Public land: America's best idea

| November 1, 2018 3:42 PM

I wish all Montanans could travel the world and experience its diversity of nature and culture. Though America is a very special country, we are young and far from perfect, and there is so much to be learned from other places and peoples with much longer histories than Europeans in America.

The United Kingdom and Europe show us what privatization of most of the land looks like over many centuries of time. In a nutshell, almost every square inch of the landscape has been manipulated by people in one way or another. In northern Scotland, which once resembled the Yaak, clans and wealthy land barons removed the timber, save for a few sparse woodlots. The land now supports little but sheep, cattle and the occasional red deer, which the wealthy may pay $2000 per point to harvest on a landscape that looks like a hybrid between a tightly mowed putting green and the moon. It has its own beauty, but “natural” it is not.

There are many critical issues facing citizens of Montana on Nov. 6, and perhaps none more important than our commitment to the concept of public land, which was entrusted to us by visionary conservationists like Theodore Roosevelt.
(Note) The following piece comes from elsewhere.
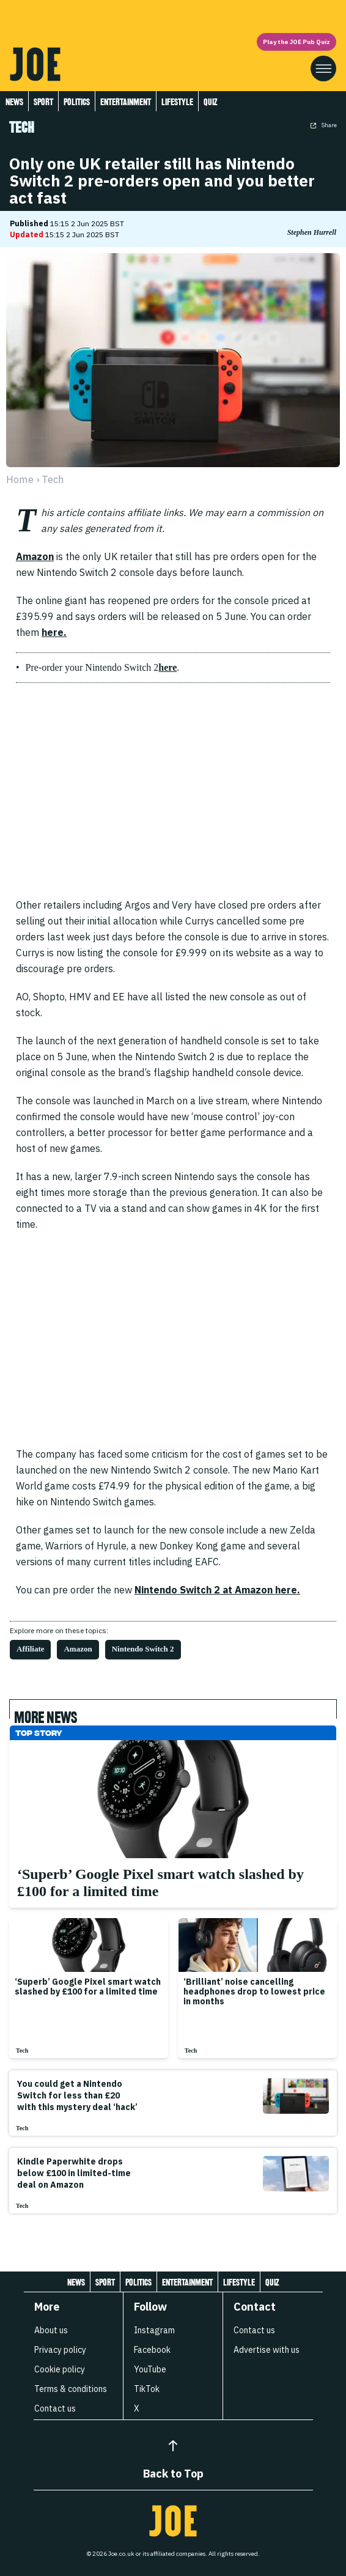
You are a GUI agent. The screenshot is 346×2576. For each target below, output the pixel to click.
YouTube (150, 2369)
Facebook (152, 2350)
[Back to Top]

Even with our population at only one third of today’s in the early 20th century, he and others viewed the unrestricted use of resources with great concern, and now in 2018 the pressures on the last vestiges of wild land are enormous.

Today our elected officials take their personal visions and philosophies to Washington and determine the fate of 27.4 million acres of federal public land in Montana and 640 million acres in the United States, most of which is in the west. If they choose to relinquish the oversight of public land to private companies, or sell it off all together, we will have lost control of it forever. Any lands returned to the public would likely be accompanied by enormous clean up costs born by future taxpayers just as we have seen in Libby, and would ensure our condemnation by generations to come.

The “multiple use” concept of public land will always be contentious as we all have different visions of what that should look like. But we should defend to the death our right to debate those uses rather than give up all rights to the land and abandon our heritage and our way of life. The Kootenai National Forest is a great place to grow trees and in my view should support a thriving timber industry with a dependable supply of wood for local mills. Clean watersheds, wilderness values, wildlife habitat and recreational opportunities must all be part of the equation.

Jon Tester and Kathleen Williams have, by their actions, and not by empty, vote-seeking words, supported keeping public lands in public hands. Matt Rosendale and Greg Gianforte clearly view public lands as opportunities for real estate development and big business to the exclusion of the general public. They represent the very faction so detested by Montanans displaying their “Don’t Californicate Montana” bumper stickers 40 years ago. Short-term, big-profit interests from Maryland and New Jersey are no different.

Jon and Kathleen have my vote. My grandchildren will know that grandpa refused to support giving away their birthright, their heritage, their future, a wonderful way of life, and one of America’s very best ideas: public land.